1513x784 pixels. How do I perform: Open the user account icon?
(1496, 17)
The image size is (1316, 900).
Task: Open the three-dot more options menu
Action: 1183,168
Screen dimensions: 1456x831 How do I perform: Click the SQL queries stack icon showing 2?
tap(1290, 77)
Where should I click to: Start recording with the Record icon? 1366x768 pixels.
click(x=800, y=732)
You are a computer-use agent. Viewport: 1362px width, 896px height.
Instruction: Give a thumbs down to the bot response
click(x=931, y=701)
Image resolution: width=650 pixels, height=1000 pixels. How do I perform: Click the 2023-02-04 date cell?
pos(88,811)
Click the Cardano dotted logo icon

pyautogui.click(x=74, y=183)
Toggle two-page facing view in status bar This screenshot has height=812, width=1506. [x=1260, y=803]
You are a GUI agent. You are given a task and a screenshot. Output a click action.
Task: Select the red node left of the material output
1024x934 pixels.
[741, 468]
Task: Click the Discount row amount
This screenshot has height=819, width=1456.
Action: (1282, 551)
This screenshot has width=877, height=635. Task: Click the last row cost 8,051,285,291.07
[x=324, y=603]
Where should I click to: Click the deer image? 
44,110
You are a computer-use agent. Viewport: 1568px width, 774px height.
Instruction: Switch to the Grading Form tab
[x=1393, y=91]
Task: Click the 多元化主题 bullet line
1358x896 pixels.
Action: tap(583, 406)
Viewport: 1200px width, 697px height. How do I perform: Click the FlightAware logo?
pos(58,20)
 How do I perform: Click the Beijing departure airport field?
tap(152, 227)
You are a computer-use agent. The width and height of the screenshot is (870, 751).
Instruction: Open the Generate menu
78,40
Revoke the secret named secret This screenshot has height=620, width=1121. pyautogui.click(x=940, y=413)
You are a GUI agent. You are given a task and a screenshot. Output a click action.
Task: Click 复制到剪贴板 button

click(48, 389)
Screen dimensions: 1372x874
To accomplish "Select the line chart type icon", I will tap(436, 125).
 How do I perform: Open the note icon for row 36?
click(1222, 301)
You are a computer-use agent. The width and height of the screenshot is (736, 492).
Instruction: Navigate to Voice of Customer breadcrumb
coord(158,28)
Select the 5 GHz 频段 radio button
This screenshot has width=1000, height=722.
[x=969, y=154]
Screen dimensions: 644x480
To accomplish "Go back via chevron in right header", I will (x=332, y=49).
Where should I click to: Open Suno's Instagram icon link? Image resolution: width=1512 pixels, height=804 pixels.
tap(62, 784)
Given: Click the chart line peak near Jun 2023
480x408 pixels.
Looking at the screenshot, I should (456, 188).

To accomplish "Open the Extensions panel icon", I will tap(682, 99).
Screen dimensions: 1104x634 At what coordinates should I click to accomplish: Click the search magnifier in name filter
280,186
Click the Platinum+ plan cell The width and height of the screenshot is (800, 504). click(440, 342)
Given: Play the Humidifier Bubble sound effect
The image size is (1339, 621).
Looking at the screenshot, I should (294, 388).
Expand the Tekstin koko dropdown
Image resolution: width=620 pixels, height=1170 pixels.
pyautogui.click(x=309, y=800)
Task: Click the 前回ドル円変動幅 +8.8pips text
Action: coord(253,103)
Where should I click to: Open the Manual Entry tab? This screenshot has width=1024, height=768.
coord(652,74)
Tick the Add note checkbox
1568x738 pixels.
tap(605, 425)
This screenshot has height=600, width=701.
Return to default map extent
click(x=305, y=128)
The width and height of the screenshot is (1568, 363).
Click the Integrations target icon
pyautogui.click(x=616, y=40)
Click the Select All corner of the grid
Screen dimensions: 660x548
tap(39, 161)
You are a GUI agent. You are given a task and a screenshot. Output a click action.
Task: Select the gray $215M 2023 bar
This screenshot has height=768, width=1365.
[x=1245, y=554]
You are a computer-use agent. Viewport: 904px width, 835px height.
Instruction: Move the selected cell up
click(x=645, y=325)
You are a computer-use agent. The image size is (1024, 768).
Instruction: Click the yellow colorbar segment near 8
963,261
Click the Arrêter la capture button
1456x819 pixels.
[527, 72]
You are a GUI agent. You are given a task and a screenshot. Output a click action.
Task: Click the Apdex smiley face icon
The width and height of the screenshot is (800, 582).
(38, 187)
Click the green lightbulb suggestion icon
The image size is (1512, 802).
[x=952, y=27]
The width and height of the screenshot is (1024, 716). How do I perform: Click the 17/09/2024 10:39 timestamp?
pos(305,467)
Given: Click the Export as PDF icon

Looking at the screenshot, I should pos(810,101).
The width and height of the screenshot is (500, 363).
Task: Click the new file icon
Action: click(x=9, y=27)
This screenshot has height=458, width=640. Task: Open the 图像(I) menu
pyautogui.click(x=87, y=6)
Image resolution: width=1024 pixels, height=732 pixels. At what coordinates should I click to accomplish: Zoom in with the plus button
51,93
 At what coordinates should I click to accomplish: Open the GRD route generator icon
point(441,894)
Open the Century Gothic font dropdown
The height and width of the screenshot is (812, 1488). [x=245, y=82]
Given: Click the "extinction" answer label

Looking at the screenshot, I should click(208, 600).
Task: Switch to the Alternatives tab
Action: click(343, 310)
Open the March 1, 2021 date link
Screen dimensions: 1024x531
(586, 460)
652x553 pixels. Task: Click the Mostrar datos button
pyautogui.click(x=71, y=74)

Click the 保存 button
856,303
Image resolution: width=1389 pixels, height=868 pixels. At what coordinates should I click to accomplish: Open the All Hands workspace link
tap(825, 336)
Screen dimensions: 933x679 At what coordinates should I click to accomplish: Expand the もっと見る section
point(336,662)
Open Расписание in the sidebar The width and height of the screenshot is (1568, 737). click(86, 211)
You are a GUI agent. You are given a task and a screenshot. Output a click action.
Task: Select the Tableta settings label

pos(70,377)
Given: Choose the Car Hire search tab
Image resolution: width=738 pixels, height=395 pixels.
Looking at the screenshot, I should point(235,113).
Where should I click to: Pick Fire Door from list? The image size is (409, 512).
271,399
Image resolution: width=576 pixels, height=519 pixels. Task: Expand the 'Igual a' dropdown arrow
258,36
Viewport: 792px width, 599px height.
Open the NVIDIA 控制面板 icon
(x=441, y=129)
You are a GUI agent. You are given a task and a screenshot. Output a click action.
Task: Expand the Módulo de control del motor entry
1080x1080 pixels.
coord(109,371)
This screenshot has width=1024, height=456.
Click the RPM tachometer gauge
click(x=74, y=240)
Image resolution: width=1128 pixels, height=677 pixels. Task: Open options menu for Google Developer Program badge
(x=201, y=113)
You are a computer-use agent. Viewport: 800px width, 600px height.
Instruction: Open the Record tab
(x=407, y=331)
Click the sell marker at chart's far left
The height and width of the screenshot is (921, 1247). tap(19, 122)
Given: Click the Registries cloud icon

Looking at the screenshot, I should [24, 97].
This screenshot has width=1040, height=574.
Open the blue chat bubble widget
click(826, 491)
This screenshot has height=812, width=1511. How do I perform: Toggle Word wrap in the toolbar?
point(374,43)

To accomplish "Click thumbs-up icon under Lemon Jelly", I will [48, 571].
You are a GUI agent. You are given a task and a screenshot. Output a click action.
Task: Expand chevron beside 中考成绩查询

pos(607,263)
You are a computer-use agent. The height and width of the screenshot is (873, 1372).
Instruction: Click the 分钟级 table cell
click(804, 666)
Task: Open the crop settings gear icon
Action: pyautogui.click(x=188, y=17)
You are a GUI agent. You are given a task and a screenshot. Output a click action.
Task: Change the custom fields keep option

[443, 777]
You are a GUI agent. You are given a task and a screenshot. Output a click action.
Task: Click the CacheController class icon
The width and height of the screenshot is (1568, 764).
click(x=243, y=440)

Exercise:
Transcribe all of the data above line for line, without any changes.

Correct output:
1513x784 pixels. How do I perform: Open the user account icon?
(1496, 17)
The image size is (1316, 900).
Task: Open the three-dot more options menu
Action: 1183,168
Screen dimensions: 1456x831 How do I perform: Click the SQL queries stack icon showing 2?
tap(1290, 77)
Where should I click to: Start recording with the Record icon? 1366x768 pixels.
click(x=800, y=732)
You are a computer-use agent. Viewport: 1362px width, 896px height.
Instruction: Give a thumbs down to the bot response
click(x=931, y=701)
Image resolution: width=650 pixels, height=1000 pixels. How do I perform: Click the 2023-02-04 date cell?
pos(88,811)
Click the Cardano dotted logo icon

pyautogui.click(x=74, y=183)
Toggle two-page facing view in status bar This screenshot has height=812, width=1506. [x=1260, y=803]
You are a GUI agent. You are given a task and a screenshot. Output a click action.
Task: Select the red node left of the material output
1024x934 pixels.
[741, 468]
Task: Click the Discount row amount
This screenshot has height=819, width=1456.
Action: (1282, 551)
This screenshot has width=877, height=635. Task: Click the last row cost 8,051,285,291.07
[x=324, y=603]
Where should I click to: Click the deer image? 
44,110
You are a computer-use agent. Viewport: 1568px width, 774px height.
Instruction: Switch to the Grading Form tab
[x=1393, y=91]
Task: Click the 多元化主题 bullet line
1358x896 pixels.
Action: tap(583, 406)
Viewport: 1200px width, 697px height. How do I perform: Click the FlightAware logo?
pos(58,20)
 How do I perform: Click the Beijing departure airport field?
tap(152, 227)
You are a computer-use agent. The width and height of the screenshot is (870, 751).
Instruction: Open the Generate menu
78,40
Revoke the secret named secret This screenshot has height=620, width=1121. pyautogui.click(x=940, y=413)
You are a GUI agent. You are given a task and a screenshot. Output a click action.
Task: Click 复制到剪贴板 button

click(48, 389)
Screen dimensions: 1372x874
To accomplish "Select the line chart type icon", I will tap(436, 125).
 How do I perform: Open the note icon for row 36?
click(1222, 301)
You are a computer-use agent. The width and height of the screenshot is (736, 492).
Instruction: Navigate to Voice of Customer breadcrumb
coord(158,28)
Select the 5 GHz 频段 radio button
This screenshot has width=1000, height=722.
[x=969, y=154]
Screen dimensions: 644x480
To accomplish "Go back via chevron in right header", I will (x=332, y=49).
Where should I click to: Open Suno's Instagram icon link? Image resolution: width=1512 pixels, height=804 pixels.
tap(62, 784)
Given: Click the chart line peak near Jun 2023
480x408 pixels.
Looking at the screenshot, I should (456, 188).

To accomplish "Open the Extensions panel icon", I will tap(682, 99).
Screen dimensions: 1104x634 At what coordinates should I click to accomplish: Click the search magnifier in name filter
280,186
Click the Platinum+ plan cell The width and height of the screenshot is (800, 504). click(440, 342)
Given: Play the Humidifier Bubble sound effect
The image size is (1339, 621).
Looking at the screenshot, I should (294, 388).
Expand the Tekstin koko dropdown
Image resolution: width=620 pixels, height=1170 pixels.
pyautogui.click(x=309, y=800)
Task: Click the 前回ドル円変動幅 +8.8pips text
Action: coord(253,103)
Where should I click to: Open the Manual Entry tab? This screenshot has width=1024, height=768.
coord(652,74)
Tick the Add note checkbox
1568x738 pixels.
tap(605, 425)
This screenshot has height=600, width=701.
Return to default map extent
click(x=305, y=128)
The width and height of the screenshot is (1568, 363).
Click the Integrations target icon
pyautogui.click(x=616, y=40)
Click the Select All corner of the grid
Screen dimensions: 660x548
tap(39, 161)
You are a GUI agent. You are given a task and a screenshot. Output a click action.
Task: Select the gray $215M 2023 bar
This screenshot has height=768, width=1365.
[x=1245, y=554]
You are a computer-use agent. Viewport: 904px width, 835px height.
Instruction: Move the selected cell up
click(x=645, y=325)
You are a computer-use agent. The image size is (1024, 768).
Instruction: Click the yellow colorbar segment near 8
963,261
Click the Arrêter la capture button
1456x819 pixels.
[527, 72]
You are a GUI agent. You are given a task and a screenshot. Output a click action.
Task: Click the Apdex smiley face icon
The width and height of the screenshot is (800, 582).
(38, 187)
Click the green lightbulb suggestion icon
The image size is (1512, 802).
[x=952, y=27]
The width and height of the screenshot is (1024, 716). How do I perform: Click the 17/09/2024 10:39 timestamp?
pos(305,467)
Given: Click the Export as PDF icon

Looking at the screenshot, I should pos(810,101).
The width and height of the screenshot is (500, 363).
Task: Click the new file icon
Action: click(x=9, y=27)
This screenshot has height=458, width=640. Task: Open the 图像(I) menu
pyautogui.click(x=87, y=6)
Image resolution: width=1024 pixels, height=732 pixels. At what coordinates should I click to accomplish: Zoom in with the plus button
51,93
 At what coordinates should I click to accomplish: Open the GRD route generator icon
point(441,894)
Open the Century Gothic font dropdown
The height and width of the screenshot is (812, 1488). [x=245, y=82]
Given: Click the "extinction" answer label

Looking at the screenshot, I should click(208, 600).
Task: Switch to the Alternatives tab
Action: click(343, 310)
Open the March 1, 2021 date link
Screen dimensions: 1024x531
(586, 460)
652x553 pixels. Task: Click the Mostrar datos button
pyautogui.click(x=71, y=74)

Click the 保存 button
856,303
Image resolution: width=1389 pixels, height=868 pixels. At what coordinates should I click to accomplish: Open the All Hands workspace link
tap(825, 336)
Screen dimensions: 933x679 At what coordinates should I click to accomplish: Expand the もっと見る section
point(336,662)
Open Расписание in the sidebar The width and height of the screenshot is (1568, 737). click(86, 211)
You are a GUI agent. You are given a task and a screenshot. Output a click action.
Task: Select the Tableta settings label

pos(70,377)
Given: Choose the Car Hire search tab
Image resolution: width=738 pixels, height=395 pixels.
Looking at the screenshot, I should point(235,113).
Where should I click to: Pick Fire Door from list? The image size is (409, 512).
271,399
Image resolution: width=576 pixels, height=519 pixels. Task: Expand the 'Igual a' dropdown arrow
258,36
Viewport: 792px width, 599px height.
Open the NVIDIA 控制面板 icon
(x=441, y=129)
You are a GUI agent. You are given a task and a screenshot. Output a click action.
Task: Expand the Módulo de control del motor entry
1080x1080 pixels.
coord(109,371)
This screenshot has width=1024, height=456.
Click the RPM tachometer gauge
click(x=74, y=240)
Image resolution: width=1128 pixels, height=677 pixels. Task: Open options menu for Google Developer Program badge
(x=201, y=113)
You are a computer-use agent. Viewport: 800px width, 600px height.
Instruction: Open the Record tab
(x=407, y=331)
Click the sell marker at chart's far left
The height and width of the screenshot is (921, 1247). tap(19, 122)
Given: Click the Registries cloud icon

Looking at the screenshot, I should [24, 97].
This screenshot has width=1040, height=574.
Open the blue chat bubble widget
click(826, 491)
This screenshot has height=812, width=1511. How do I perform: Toggle Word wrap in the toolbar?
point(374,43)

To accomplish "Click thumbs-up icon under Lemon Jelly", I will [48, 571].
You are a GUI agent. You are given a task and a screenshot. Output a click action.
Task: Expand chevron beside 中考成绩查询

pos(607,263)
You are a computer-use agent. The height and width of the screenshot is (873, 1372).
Instruction: Click the 分钟级 table cell
click(804, 666)
Task: Open the crop settings gear icon
Action: pyautogui.click(x=188, y=17)
You are a GUI agent. You are given a task and a screenshot. Output a click action.
Task: Change the custom fields keep option

[443, 777]
You are a GUI agent. You are given a task and a screenshot. Output a click action.
Task: Click the CacheController class icon
The width and height of the screenshot is (1568, 764).
click(x=243, y=440)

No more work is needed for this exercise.